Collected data

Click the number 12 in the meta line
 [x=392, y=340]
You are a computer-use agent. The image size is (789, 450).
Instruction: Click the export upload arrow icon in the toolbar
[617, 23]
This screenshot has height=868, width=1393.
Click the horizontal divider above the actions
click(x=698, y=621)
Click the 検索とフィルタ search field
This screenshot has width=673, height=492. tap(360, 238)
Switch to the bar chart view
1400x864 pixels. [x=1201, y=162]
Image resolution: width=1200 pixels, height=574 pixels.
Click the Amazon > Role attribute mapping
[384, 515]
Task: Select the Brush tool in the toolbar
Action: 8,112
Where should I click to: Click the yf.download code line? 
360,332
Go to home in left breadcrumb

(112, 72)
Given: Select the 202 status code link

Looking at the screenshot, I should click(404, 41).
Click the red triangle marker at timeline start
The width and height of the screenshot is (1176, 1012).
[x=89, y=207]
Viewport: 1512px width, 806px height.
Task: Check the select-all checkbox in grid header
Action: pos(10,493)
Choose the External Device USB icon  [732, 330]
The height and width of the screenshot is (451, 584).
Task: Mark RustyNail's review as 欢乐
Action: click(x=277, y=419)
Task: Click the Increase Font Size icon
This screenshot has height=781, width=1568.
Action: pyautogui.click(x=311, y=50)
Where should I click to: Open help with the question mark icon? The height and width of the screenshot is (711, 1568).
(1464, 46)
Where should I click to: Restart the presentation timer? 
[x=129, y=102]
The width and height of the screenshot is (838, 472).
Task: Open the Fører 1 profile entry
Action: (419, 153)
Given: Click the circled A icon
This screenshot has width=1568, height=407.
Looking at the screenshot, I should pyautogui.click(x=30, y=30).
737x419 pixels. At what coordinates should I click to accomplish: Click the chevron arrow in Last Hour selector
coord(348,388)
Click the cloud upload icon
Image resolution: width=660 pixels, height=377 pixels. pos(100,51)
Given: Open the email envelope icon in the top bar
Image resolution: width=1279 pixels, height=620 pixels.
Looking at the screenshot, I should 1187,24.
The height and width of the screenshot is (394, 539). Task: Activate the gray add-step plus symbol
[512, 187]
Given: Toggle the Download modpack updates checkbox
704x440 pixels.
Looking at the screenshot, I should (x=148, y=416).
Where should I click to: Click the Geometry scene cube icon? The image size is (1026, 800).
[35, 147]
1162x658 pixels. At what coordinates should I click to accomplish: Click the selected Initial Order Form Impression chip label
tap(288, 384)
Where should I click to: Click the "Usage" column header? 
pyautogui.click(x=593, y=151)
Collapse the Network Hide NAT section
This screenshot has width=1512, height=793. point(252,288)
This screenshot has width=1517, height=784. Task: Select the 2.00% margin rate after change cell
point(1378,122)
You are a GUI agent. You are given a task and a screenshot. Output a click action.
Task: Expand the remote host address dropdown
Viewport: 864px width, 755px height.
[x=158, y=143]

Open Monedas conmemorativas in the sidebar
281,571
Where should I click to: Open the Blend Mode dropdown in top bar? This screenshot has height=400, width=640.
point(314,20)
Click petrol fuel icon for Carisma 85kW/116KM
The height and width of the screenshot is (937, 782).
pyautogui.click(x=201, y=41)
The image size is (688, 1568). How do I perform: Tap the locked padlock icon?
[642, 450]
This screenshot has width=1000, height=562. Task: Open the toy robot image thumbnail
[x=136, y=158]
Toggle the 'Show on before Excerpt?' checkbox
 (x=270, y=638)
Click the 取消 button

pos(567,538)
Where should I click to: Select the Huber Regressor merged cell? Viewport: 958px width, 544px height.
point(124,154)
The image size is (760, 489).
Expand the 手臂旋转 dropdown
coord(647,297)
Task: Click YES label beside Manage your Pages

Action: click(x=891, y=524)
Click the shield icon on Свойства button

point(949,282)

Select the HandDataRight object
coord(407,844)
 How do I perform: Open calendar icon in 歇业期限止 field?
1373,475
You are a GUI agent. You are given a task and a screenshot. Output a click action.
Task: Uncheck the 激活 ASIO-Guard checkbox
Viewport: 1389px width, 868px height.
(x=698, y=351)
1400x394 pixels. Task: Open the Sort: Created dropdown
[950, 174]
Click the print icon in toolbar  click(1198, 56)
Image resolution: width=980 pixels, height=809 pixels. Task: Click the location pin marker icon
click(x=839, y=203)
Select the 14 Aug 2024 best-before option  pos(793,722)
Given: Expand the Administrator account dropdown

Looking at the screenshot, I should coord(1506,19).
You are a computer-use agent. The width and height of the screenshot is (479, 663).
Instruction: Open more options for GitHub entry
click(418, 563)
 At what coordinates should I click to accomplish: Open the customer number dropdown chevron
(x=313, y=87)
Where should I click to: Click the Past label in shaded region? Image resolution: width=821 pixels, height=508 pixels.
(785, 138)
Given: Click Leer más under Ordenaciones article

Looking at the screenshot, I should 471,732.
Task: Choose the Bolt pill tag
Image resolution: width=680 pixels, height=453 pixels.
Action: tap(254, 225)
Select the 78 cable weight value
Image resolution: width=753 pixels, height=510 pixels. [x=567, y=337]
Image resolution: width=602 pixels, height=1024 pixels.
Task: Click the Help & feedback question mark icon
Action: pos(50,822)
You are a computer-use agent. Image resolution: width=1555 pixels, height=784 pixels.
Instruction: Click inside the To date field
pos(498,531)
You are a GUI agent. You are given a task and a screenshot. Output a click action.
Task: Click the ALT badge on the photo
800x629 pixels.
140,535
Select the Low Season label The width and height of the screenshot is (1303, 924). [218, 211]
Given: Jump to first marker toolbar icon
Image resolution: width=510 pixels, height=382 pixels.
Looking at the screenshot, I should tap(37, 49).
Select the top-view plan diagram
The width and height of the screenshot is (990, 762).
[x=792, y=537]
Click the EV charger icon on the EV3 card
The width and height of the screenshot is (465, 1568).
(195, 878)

■ What you will do:
Generate an exact reproduction of all entries.

■ Answer for the task:
Click the number 12 in the meta line
 [x=392, y=340]
You are a computer-use agent. The image size is (789, 450).
Instruction: Click the export upload arrow icon in the toolbar
[617, 23]
This screenshot has height=868, width=1393.
Click the horizontal divider above the actions
click(x=698, y=621)
Click the 検索とフィルタ search field
This screenshot has width=673, height=492. tap(360, 238)
Switch to the bar chart view
1400x864 pixels. [x=1201, y=162]
Image resolution: width=1200 pixels, height=574 pixels.
Click the Amazon > Role attribute mapping
[384, 515]
Task: Select the Brush tool in the toolbar
Action: 8,112
Where should I click to: Click the yf.download code line? 
360,332
Go to home in left breadcrumb

(112, 72)
Given: Select the 202 status code link

Looking at the screenshot, I should click(404, 41).
Click the red triangle marker at timeline start
The width and height of the screenshot is (1176, 1012).
[x=89, y=207]
Viewport: 1512px width, 806px height.
Task: Check the select-all checkbox in grid header
Action: pos(10,493)
Choose the External Device USB icon  [732, 330]
The height and width of the screenshot is (451, 584).
Task: Mark RustyNail's review as 欢乐
Action: click(x=277, y=419)
Task: Click the Increase Font Size icon
This screenshot has height=781, width=1568.
Action: pyautogui.click(x=311, y=50)
Where should I click to: Open help with the question mark icon? The height and width of the screenshot is (711, 1568).
(1464, 46)
Where should I click to: Restart the presentation timer? 
[x=129, y=102]
The width and height of the screenshot is (838, 472).
Task: Open the Fører 1 profile entry
Action: (419, 153)
Given: Click the circled A icon
This screenshot has width=1568, height=407.
Looking at the screenshot, I should pyautogui.click(x=30, y=30).
737x419 pixels. At what coordinates should I click to accomplish: Click the chevron arrow in Last Hour selector
coord(348,388)
Click the cloud upload icon
Image resolution: width=660 pixels, height=377 pixels. pos(100,51)
Given: Open the email envelope icon in the top bar
Image resolution: width=1279 pixels, height=620 pixels.
Looking at the screenshot, I should 1187,24.
The height and width of the screenshot is (394, 539). Task: Activate the gray add-step plus symbol
[512, 187]
Given: Toggle the Download modpack updates checkbox
704x440 pixels.
Looking at the screenshot, I should (x=148, y=416).
Where should I click to: Click the Geometry scene cube icon? The image size is (1026, 800).
[35, 147]
1162x658 pixels. At what coordinates should I click to accomplish: Click the selected Initial Order Form Impression chip label
tap(288, 384)
Where should I click to: Click the "Usage" column header? 
pyautogui.click(x=593, y=151)
Collapse the Network Hide NAT section
This screenshot has width=1512, height=793. point(252,288)
This screenshot has width=1517, height=784. Task: Select the 2.00% margin rate after change cell
point(1378,122)
You are a GUI agent. You are given a task and a screenshot. Output a click action.
Task: Expand the remote host address dropdown
Viewport: 864px width, 755px height.
[x=158, y=143]

Open Monedas conmemorativas in the sidebar
281,571
Where should I click to: Open the Blend Mode dropdown in top bar? This screenshot has height=400, width=640.
point(314,20)
Click petrol fuel icon for Carisma 85kW/116KM
The height and width of the screenshot is (937, 782).
pyautogui.click(x=201, y=41)
The image size is (688, 1568). How do I perform: Tap the locked padlock icon?
[642, 450]
This screenshot has width=1000, height=562. Task: Open the toy robot image thumbnail
[x=136, y=158]
Toggle the 'Show on before Excerpt?' checkbox
 (x=270, y=638)
Click the 取消 button

pos(567,538)
Where should I click to: Select the Huber Regressor merged cell? Viewport: 958px width, 544px height.
point(124,154)
The image size is (760, 489).
Expand the 手臂旋转 dropdown
coord(647,297)
Task: Click YES label beside Manage your Pages

Action: click(x=891, y=524)
Click the shield icon on Свойства button

point(949,282)

Select the HandDataRight object
coord(407,844)
 How do I perform: Open calendar icon in 歇业期限止 field?
1373,475
You are a GUI agent. You are given a task and a screenshot. Output a click action.
Task: Uncheck the 激活 ASIO-Guard checkbox
Viewport: 1389px width, 868px height.
(x=698, y=351)
1400x394 pixels. Task: Open the Sort: Created dropdown
[950, 174]
Click the print icon in toolbar  click(1198, 56)
Image resolution: width=980 pixels, height=809 pixels. Task: Click the location pin marker icon
click(x=839, y=203)
Select the 14 Aug 2024 best-before option  pos(793,722)
Given: Expand the Administrator account dropdown

Looking at the screenshot, I should coord(1506,19).
You are a computer-use agent. The width and height of the screenshot is (479, 663).
Instruction: Open more options for GitHub entry
click(418, 563)
 At what coordinates should I click to accomplish: Open the customer number dropdown chevron
(x=313, y=87)
Where should I click to: Click the Past label in shaded region? Image resolution: width=821 pixels, height=508 pixels.
(785, 138)
Given: Click Leer más under Ordenaciones article

Looking at the screenshot, I should 471,732.
Task: Choose the Bolt pill tag
Image resolution: width=680 pixels, height=453 pixels.
Action: tap(254, 225)
Select the 78 cable weight value
Image resolution: width=753 pixels, height=510 pixels. [x=567, y=337]
Image resolution: width=602 pixels, height=1024 pixels.
Task: Click the Help & feedback question mark icon
Action: pos(50,822)
You are a computer-use agent. Image resolution: width=1555 pixels, height=784 pixels.
Instruction: Click inside the To date field
pos(498,531)
You are a GUI agent. You are given a task and a screenshot. Output a click action.
Task: Click the ALT badge on the photo
800x629 pixels.
140,535
Select the Low Season label The width and height of the screenshot is (1303, 924). [218, 211]
Given: Jump to first marker toolbar icon
Image resolution: width=510 pixels, height=382 pixels.
Looking at the screenshot, I should tap(37, 49).
Select the top-view plan diagram
The width and height of the screenshot is (990, 762).
[x=792, y=537]
Click the EV charger icon on the EV3 card
The width and height of the screenshot is (465, 1568).
(195, 878)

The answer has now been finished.